[[ Records to use open ]]

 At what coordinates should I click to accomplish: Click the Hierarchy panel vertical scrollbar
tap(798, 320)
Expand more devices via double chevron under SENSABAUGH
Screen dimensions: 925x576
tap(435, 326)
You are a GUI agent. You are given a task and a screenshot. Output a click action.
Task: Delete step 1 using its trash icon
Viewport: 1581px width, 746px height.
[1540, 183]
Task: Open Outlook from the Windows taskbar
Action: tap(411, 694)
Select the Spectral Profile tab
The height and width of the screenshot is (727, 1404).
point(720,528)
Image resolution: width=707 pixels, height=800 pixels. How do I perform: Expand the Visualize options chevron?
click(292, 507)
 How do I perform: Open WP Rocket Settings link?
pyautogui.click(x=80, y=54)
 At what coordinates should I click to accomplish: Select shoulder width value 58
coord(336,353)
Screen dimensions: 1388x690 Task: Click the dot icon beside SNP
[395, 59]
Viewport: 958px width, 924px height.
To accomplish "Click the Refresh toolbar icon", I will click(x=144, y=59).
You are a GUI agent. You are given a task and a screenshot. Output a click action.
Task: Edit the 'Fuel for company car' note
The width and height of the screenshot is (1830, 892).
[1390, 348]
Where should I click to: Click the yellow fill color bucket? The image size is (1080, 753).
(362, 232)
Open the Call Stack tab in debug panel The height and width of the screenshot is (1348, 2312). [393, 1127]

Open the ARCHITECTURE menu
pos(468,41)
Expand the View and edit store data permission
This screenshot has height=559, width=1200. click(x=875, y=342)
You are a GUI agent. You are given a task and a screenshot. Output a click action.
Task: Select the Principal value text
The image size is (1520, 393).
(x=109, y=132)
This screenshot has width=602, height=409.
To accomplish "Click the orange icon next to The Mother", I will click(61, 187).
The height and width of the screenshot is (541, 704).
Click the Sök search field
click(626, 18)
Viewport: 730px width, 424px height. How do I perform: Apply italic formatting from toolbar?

[[ Records to use closed ]]

_Exercise_
Look through the material above and print exactly the lines from the one containing "Expand more devices" to the one containing "Task: Delete step 1 using its trash icon", both included, and nothing more.

_Exercise solution_
Expand more devices via double chevron under SENSABAUGH
Screen dimensions: 925x576
tap(435, 326)
You are a GUI agent. You are given a task and a screenshot. Output a click action.
Task: Delete step 1 using its trash icon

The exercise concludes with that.